I have used this ``feature'' to simplify having to write a bunch of
duplicate code with a macro. what i needed was a bunch of buttons that had
a particular label and when pressed, would call the function with a name
based on the button label. for example, the button labeled ``inc'' would
call inc_proc().  the comment is used to delimit the tokens as far as the
pre-processor is concerned, but when the compiler gets it, it needs to be
one token.  how else would this macro be constructed? 

excerpts from a sunview application:

-----

#define BUTTON_WIDTH 8	/* width for command buttons */
#define cmd_button(fnc) \
	panel_create_item(bs_panel, PANEL_BUTTON, \
		PANEL_LABEL_IMAGE,	panel_button_image(bs_panel, \
						"fnc",BUTTON_WIDTH,0), \
		PANEL_LABEL_BOLD,	TRUE, \
		PANEL_NOTIFY_PROC,	fnc/**/_proc, \
		0)


main(argc,argv)
int argc;
char *argv[];
{

[ bunches of window creating code delted... ]

	cmd_button(ali);	/* create the actual buttons */
	cmd_button(comp);
	cmd_button(forw);
	cmd_button(inc);
	cmd_button(msgchk);
	cmd_button(next);
	cmd_button(prev);
	cmd_button(refile);
	cmd_button(repl);
	cmd_button(rmm);
	cmd_button(scan);
	cmd_button(show);
	cmd_button(sortm);
	cmd_button(folders);
	cmd_button(rne);	/* rmm;next */
	cmd_button(rpr);	/* rmm;prev */

[ bunches more code deleted. ]

}
=-=-=-=-=-=-=-=-=-=-=-=-=-=-=-=-=-=-=-=-=-=-=-=-=-=-=-=-=-=-=-=-=-=-=-=-=-=-=
ARPA:	khera@cs.duke.edu		Department of Computer Science
CSNET:	khera@duke        		Duke University
UUCP:	decvax!duke!khera		Durham, NC 27706

guy@auspex.UUCP (Guy Harris) (12/02/88)

>I hear that this `feature' is used for gluing togehter tokens...

Yes, it is.

>Does your cpp have this `feature'?

If your "cpp" is based on the "Reiser" "cpp", which first appeared
publicly in V7 and is the basis of the C preprocessor code in most UNIX
C implementations, it probably works that way.

>I suspect that AT&T and SUN know about this, but have chosen not to fix
>it.

Berkeley definitely knows about it, since they make use of it in some
places.  Sun knows about it as well, and makes use of it in places where
they inherited it from Berkeley.  AT&T may well know about it as well,
and plenty of other organizations probably do as well (I suspect most,
if not all, of the ones who started with BSD do).

>Anyone know why?

Probably because it's one of the more convenient ways to glue tokens
together if you don't have the dpANS "#" and "##" operators.  It, and
other non-dpANS-conformant Reiserisms, are unlikely to disappear until
dpANS-conformant compilers, or ANSI C compilers once the standard is
official, become more common; when they do, those Reisersms will
disappear (except maybe in "compatibility mode" precisely because they
will *be* non-conformant (barring major surprises in the evolution of
ANSI C). 

gvb@tnoibbc.UUCP (Gerlach van Beinum) (12/02/88)

	One way we use this 'bug' is in Fortran callable C-programs.

	Most Fortran implementations in unix make external names

	of subroutines and functions by adding an '_' at the end.

	So if you want to write a Fortran callable subroutine foo

	you have to call it foo_().
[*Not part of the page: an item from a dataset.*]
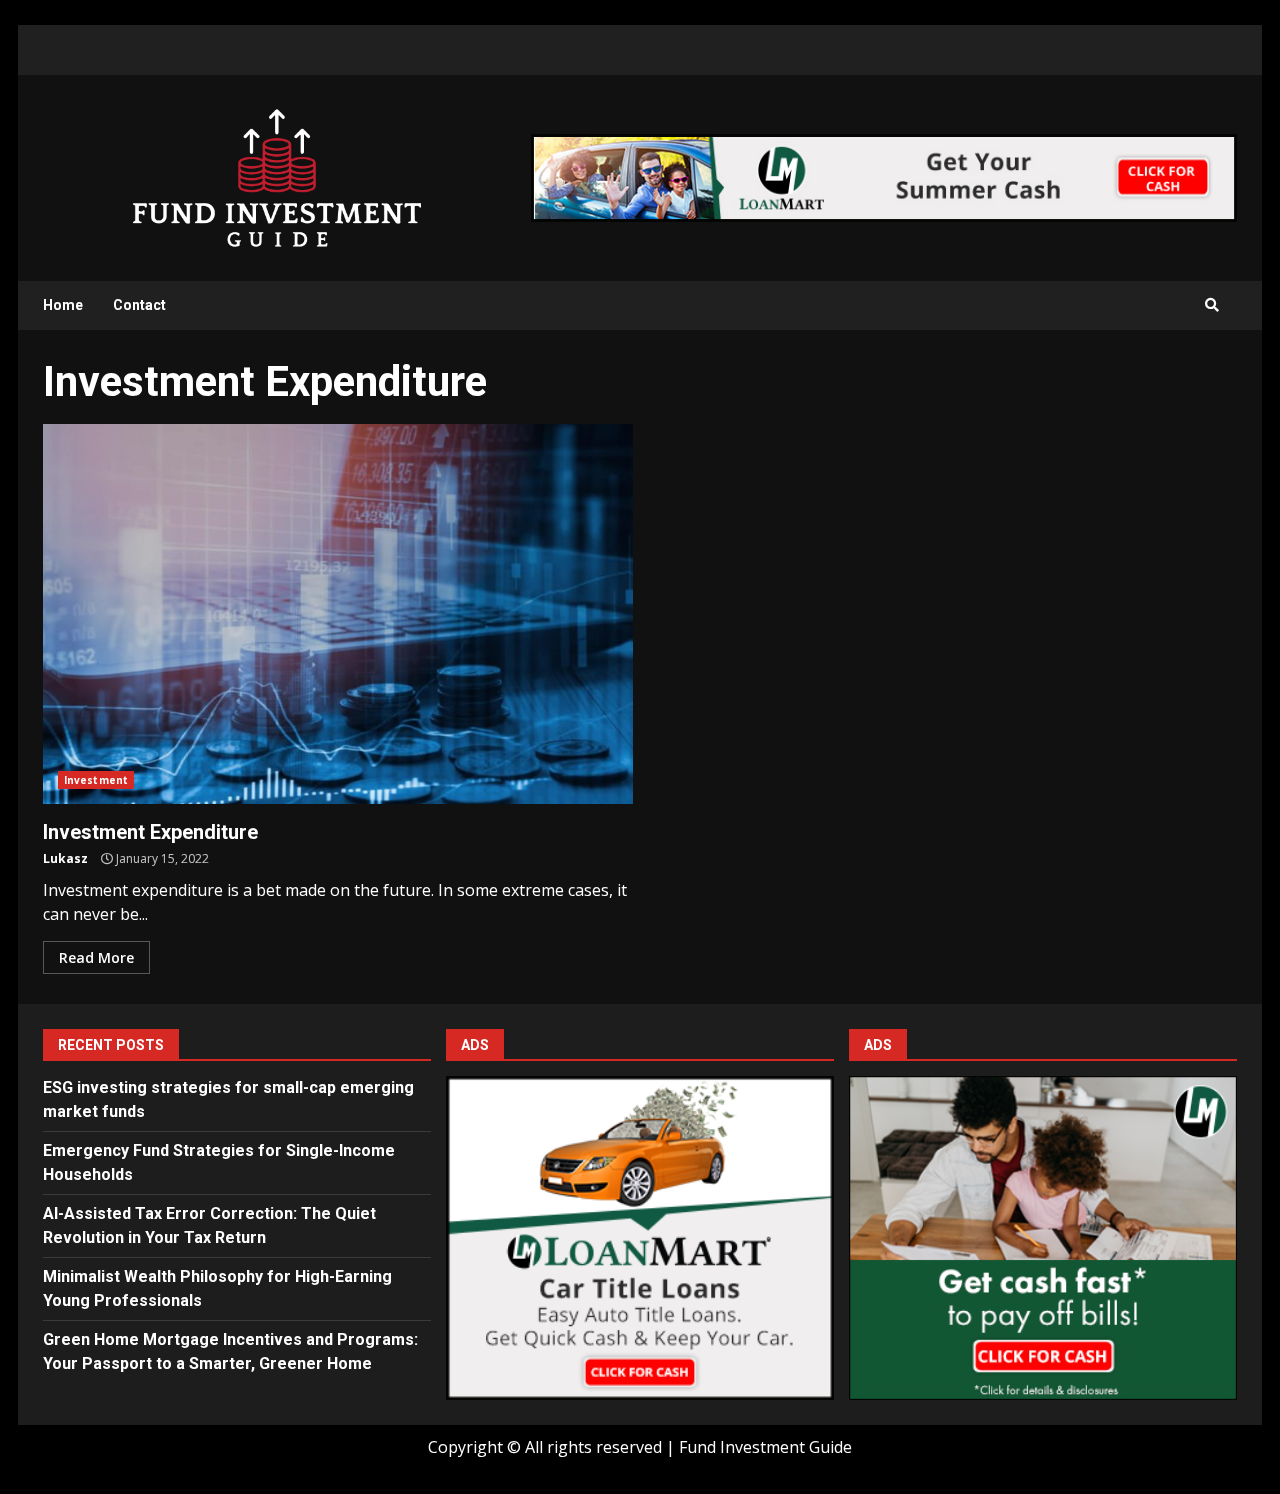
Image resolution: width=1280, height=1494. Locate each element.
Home (63, 305)
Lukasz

You can use the bug in the

	following way :

	#define F77_TRAILER	_

	foo/**/F77_TRAILER()
	{
	....
	....
	}

	By changing the define F77_TRAILER you can remove the

	trailer from all the names


		Gerlach van Beinum

		     TNO-IBBC

		   gvb@tnoibbc

daveh@marob.MASA.COM (Dave Hammond) (12/02/88)

In article <49179@pyramid.pyramid.com> markhall@pyramid.UUCP (Mark Hall) writes:
>The following code compiles and runs on pyramid, att-3b2, and sun3:
>
>	#include <stdio.h>
>	main() 
>	{
>		prin/* comment in the middle */tf ( "Hello World.\n" );
>	}
>
>But, according to K&R pg. 179:
>
>	``... comments [...] as described below
>	are ignored except as they serve to separate tokens.''
>
>So the above program is actually in error, as `prin' and `tf' should
>Does your cpp have this `feature'?

On Xenix 386 (SCO 2.3.1), cpp gets it right:

------------------------------ snip snip ------------------------------
#include <stdio.h>

main(argc, argv)
int argc; char *argv[];
{
prin/*comment*/tf ("hello, world\n");
}
------------------------------ snip snip ------------------------------

$ cc foo.c
foo.c
foo.c(7) : error 65: 'prin' : undefined
foo.c(7) : error 61: syntax error : identifier 'tf'
$

--
Dave Hammond
...!uunet!masa.com!{marob,dsix2}!daveh

cjc@ulysses.homer.nj.att.com (Chris Calabrese[mav]) (12/02/88)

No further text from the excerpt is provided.